We invited MOMENTUM Co-Director Cassandra Bird to review the second edition of A WAKE at Dumbo Arts Center in New York City. As witness to both A WAKE’s Berlin and US incarnations, Cassandra shares her thoughts about the exhibitions theme of death and ritual, and the agency of city spaces.

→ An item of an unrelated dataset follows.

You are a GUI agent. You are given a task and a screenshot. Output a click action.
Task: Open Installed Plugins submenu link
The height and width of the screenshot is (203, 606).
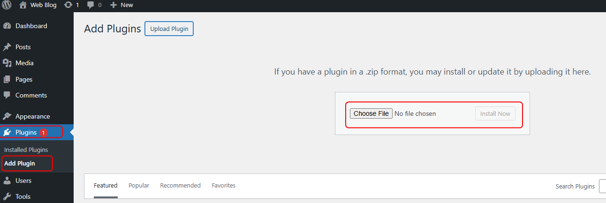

Article by Cassandra Bird in Berlin; Thursday, Dec. 6, 2012

An exhibition dedicated to exploring death and the depiction of the ritual that accompanies it, three international curators, Rachel Rits-Volloch, Leo Kuelbs and Adam Nankervis bring together a group exhibition commingling the contemporary, archival, and documentary artworks of 16 international artists. Installed as a processional of thirteen screens navigating the gallery space in Dumbo Arts Center, New York, the artworks in the exhibition bring together iconography and imagery of the past and present, fiction and reality, found footage and cultural rituals.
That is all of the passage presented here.